:: 文書の抜粋 ::

こんにちは。

4年の九津見です。

そろそろ最後の部員日誌だな。と思いHPを確認してみると、

投稿順が「内田、内山、小田原」ではなく、「内田、小田原」になっていました。

小田原の日誌なんて何世紀ぶりだろう、と思ったのもつかの間、

いやまて、内山はサボって、小田原はフライングしたのか。

最後の日誌も通常通りあいうえお順に更新する※と事前に決めたじゃないか。

※(このルールが順守されたのは恐らく3年半前、最初の一度きりですが)

同期のLINEグループを確認。

15:33 かいこー(九津見海公) 部員日誌、あいうえお順でいい?
15:34 かいこー(九津見海公) 今日から毎日1人でで1週間で終わる。
15:35 長田治親 主将がトリ飾ってもいいよ
15:36 内田暁大 今日は俺ということでよろしい?
15:36 長田治親 よろしゅう

が最後のやり取りでした。

なるほど。

どうやら長田の、「主将がトリ飾ってもいいよ」に対して誰も同意も否定もしなかった結果、内山は最後になったようです。

なんだか私達の代らしいなとニヤけてしまいました。各々が適度に譲歩しながらそれなりにうまく成り立っている関係。うまく表現できませんが、良くも悪くもそれが私たちの代のカラーだと思っています。

 

長々と前置きをしてしまいましたが、何はともあれ最後の部員日誌です。

何を書くかまだ決めていませんが、思うがままに書こうと思います。

:::

### 課題の内容
上の部員日誌について、次の1.〜3.が本文と合っているかを「はい」か「いいえ」で答え、決め手となる本文の語句をそのまま引用してください。
1. 筆者は4年生である。
2. ホームページでは、投稿順が「内田、小田原」になっていた。
3. 長田の「主将がトリ飾ってもいいよ」という発言に、同期の全員が同意した。

:: データ行 ::

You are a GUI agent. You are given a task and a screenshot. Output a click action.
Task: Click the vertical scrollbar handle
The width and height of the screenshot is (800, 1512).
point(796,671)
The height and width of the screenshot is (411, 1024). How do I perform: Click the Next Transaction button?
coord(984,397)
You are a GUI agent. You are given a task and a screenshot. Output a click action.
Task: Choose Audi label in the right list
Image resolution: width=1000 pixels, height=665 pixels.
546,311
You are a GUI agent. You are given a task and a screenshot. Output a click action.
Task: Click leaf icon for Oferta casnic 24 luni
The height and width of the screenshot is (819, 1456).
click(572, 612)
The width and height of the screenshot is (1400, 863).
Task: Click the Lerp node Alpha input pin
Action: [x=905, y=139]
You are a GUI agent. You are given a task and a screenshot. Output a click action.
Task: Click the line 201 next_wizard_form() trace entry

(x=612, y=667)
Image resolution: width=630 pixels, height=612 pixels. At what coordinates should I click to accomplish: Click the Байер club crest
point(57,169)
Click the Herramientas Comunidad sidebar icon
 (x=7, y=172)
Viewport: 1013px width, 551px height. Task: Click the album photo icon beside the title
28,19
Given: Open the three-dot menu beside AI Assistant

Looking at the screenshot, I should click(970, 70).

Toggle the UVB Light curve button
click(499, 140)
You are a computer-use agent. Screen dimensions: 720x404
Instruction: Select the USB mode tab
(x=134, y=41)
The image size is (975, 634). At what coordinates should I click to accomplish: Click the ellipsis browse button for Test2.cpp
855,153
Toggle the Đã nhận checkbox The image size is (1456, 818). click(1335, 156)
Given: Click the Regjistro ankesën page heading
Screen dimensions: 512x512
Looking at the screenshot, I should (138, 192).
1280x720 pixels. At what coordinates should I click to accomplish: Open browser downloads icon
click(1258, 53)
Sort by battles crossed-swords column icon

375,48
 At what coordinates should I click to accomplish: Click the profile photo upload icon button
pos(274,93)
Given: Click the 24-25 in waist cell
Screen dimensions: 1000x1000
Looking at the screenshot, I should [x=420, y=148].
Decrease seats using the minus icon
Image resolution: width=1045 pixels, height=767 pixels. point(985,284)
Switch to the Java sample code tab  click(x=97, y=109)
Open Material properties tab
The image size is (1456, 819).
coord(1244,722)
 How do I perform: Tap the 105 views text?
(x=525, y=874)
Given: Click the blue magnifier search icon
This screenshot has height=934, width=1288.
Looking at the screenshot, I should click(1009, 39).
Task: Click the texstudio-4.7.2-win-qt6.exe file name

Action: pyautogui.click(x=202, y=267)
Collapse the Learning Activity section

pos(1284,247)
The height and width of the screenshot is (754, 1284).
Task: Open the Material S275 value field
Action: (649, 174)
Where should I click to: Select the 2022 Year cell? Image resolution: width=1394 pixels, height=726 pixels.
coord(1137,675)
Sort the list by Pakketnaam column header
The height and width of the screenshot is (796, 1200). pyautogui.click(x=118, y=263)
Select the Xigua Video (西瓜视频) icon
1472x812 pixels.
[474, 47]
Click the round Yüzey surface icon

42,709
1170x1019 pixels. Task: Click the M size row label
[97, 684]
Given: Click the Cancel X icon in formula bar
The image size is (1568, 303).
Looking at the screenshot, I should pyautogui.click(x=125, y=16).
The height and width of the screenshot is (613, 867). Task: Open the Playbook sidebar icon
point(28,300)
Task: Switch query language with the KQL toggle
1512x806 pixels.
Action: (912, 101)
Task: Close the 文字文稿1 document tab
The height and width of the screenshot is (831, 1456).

:::

### 解答
1. はい。「4年の九津見です。」
2. はい。『投稿順が「内田、内山、小田原」ではなく、「内田、小田原」になっていました』
3. いいえ。『「主将がトリ飾ってもいいよ」に対して誰も同意も否定もしなかった』